### Reading text
= = = =

The selling shareholders will act independently of us in making decisions
with respect to the timing, manner and size of each sale. Such sales may be made
in private transactions, over the Nasdaq Capital Market, on the over-the-counter
market, otherwise, or in a combination of such methods of sale, at fixed prices,
at then prevailing market prices, at prices related to prevailing market prices
or at negotiated prices. The shares of common stock may be sold according to one
or more of the following methods:
- a block trade in which the broker or dealer so engaged will
attempt to sell the shares of common stock as agent but may position and resell
a portion of the block as principal to facilitate the transaction;
- purchases by a broker or dealer as principal and resale by such
broker or dealer for its account pursuant to this prospectus;
- an over-the-counter distribution in accordance with the rules of
the Nasdaq;
- ordinary brokerage transactions and transactions in which the
broker solicits purchasers;
- privately negotiated transactions;
- a combination of such methods of sale; and
- any other method permitted pursuant to applicable law.
Any shares covered by this prospectus which qualify for sale pursuant to
Rule 144 of the Securities Act may be sold under Rule 144 rather than pursuant
to this prospectus.

= = = =

### Data shown
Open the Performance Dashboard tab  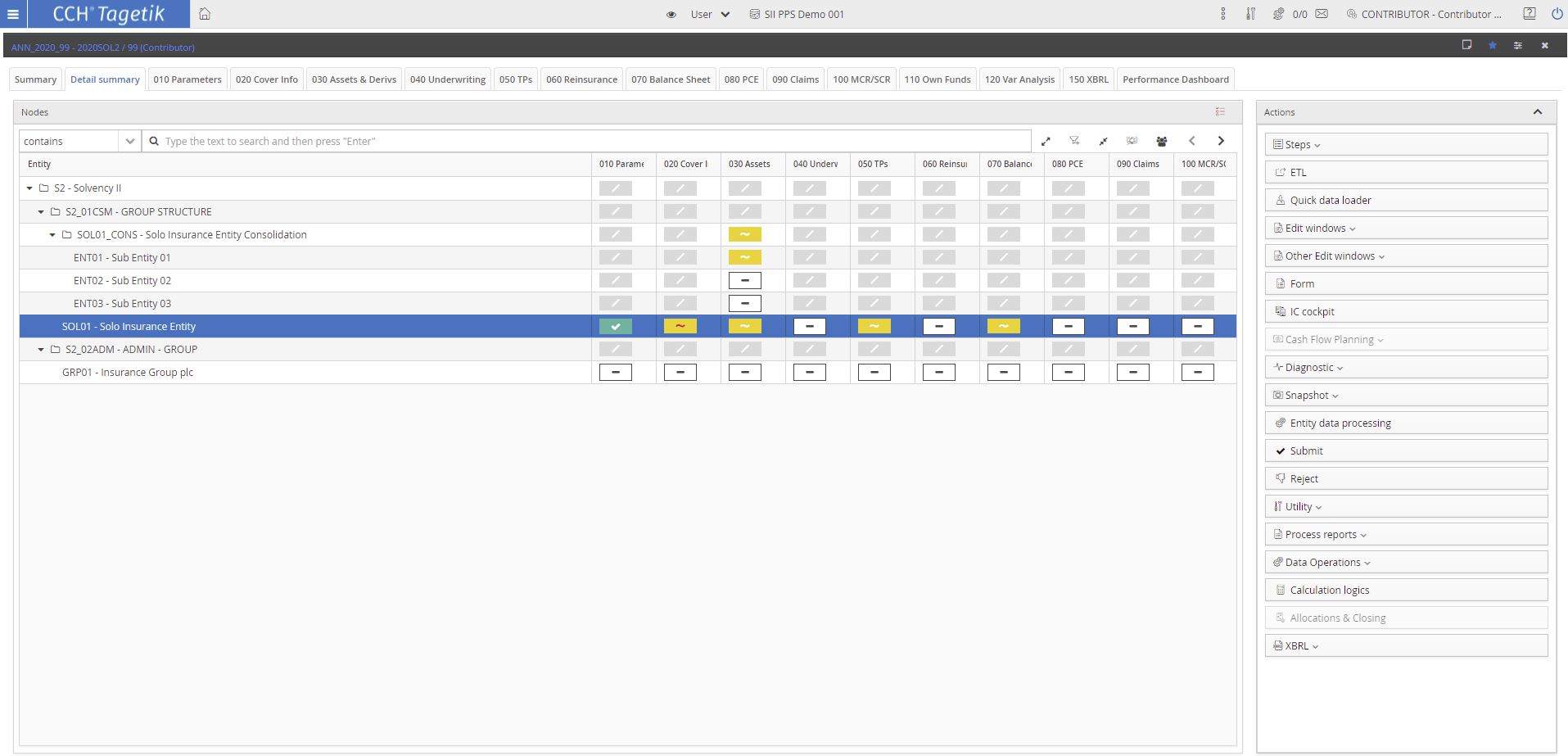click(1175, 79)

= = = =

### Your task
Extend the prospectus excerpt on how the selling shareholders may sell their shares, starting after its final sentence. The material is unrelated to the prospectus excerpt and stands on its own.

### Written answer
The selling shareholders may effect such transactions by selling the shares
to or through broker-dealers, and such broker-dealers may receive compensation
in the form of underwriting discounts, concessions, commissions, or fees from
the selling shareholders and/or purchasers of the shares for whom such
broker-dealers may act as agent or to whom they sell as principal, or both
(which compensation to a particular broker-dealer might be in excess of
customary commissions).
The selling shareholders may enter into hedging transactions with
broker-dealers in connection with distributions of the shares or otherwise. In
these transactions, broker-dealers may engage in short sales of the shares in
the course of hedging the positions they assume with selling shareholders. The
selling shareholders may also sell shares short and redeliver the shares to
close out such short positions. The selling shareholders may enter into options
or other transactions with broker-dealers that require the delivery to the
broker-dealer of the shares. The broker-dealer may then resell or otherwise
transfer such shares pursuant to this prospectus. The selling shareholders also
may loan or pledge the shares to a broker-dealer. The broker-dealer may sell the
shares so loaned, or upon default, the broker-dealer may sell the pledged shares
pursuant to this prospectus.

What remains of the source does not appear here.